━━ Selected text ━━

5

I'm having a problem on Java file encoding.

I have a Java program will save a input stream as a file with a given file name, the code snippet is like:

File out = new File(strFileName);
Files.copy(inStream, out.toPath());

It works fine on Windows unless the file name contains some special characters like Ö, with these characters in the file name, the saved file will display a garbled file name on Windows.

I understand that by applying JVM option -Dfile.encoding=UTF-8 this issue can be fixed, but I would have a solution in my code rather than ask all my users to change their JVM options.

While debugging the program I can see the file name string always shows the correct character, so I guess the problem is not about internal encoding.

Could someone please explain what went wrong behind the scene? and is there a way to avoid this problem programmatically? I tried get the bytes from the string and change the encoding but it doesn't work.

Thanks.

━━━
━━ Data entries ━━

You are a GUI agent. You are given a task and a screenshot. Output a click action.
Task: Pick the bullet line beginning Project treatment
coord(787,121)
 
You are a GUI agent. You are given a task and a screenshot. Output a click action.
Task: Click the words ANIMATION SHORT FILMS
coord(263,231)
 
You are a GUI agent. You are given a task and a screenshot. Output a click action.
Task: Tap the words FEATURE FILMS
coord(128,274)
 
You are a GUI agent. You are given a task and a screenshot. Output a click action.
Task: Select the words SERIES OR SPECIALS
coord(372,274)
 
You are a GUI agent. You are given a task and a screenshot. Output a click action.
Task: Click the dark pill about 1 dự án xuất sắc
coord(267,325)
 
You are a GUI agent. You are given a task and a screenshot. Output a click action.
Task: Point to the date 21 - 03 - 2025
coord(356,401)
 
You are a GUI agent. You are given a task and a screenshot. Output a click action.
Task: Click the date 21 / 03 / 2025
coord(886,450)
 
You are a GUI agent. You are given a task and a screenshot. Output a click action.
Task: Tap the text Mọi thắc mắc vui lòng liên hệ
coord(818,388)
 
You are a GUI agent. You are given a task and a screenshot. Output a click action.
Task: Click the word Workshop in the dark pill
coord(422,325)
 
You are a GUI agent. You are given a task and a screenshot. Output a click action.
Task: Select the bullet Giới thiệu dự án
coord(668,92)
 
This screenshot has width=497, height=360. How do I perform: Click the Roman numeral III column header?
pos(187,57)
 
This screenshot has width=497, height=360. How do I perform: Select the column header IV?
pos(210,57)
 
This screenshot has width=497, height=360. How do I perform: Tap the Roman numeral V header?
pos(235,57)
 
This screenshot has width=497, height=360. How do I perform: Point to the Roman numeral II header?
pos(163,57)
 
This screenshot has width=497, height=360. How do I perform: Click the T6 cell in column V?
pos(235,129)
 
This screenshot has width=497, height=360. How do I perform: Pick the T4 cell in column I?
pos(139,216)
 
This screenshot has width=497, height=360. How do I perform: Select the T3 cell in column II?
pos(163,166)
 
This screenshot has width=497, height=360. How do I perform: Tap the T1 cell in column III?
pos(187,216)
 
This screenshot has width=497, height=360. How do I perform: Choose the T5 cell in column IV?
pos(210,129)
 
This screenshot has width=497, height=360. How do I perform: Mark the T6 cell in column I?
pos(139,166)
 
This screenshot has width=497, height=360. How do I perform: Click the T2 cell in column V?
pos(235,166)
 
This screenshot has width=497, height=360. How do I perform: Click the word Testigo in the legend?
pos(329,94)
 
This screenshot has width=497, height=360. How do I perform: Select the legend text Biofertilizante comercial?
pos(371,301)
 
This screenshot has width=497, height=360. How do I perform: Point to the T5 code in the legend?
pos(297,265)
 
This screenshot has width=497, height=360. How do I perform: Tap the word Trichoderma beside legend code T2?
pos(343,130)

━━━

* Written problem
From the Java file-encoding post above, quote the passage starting with "I'm having a" and going on through "name on Windows.", with no changes.

* Exercise output
I'm having a problem on Java file encoding.

I have a Java program will save a input stream as a file with a given file name, the code snippet is like:

File out = new File(strFileName);
Files.copy(inStream, out.toPath());

It works fine on Windows unless the file name contains some special characters like Ö, with these characters in the file name, the saved file will display a garbled file name on Windows.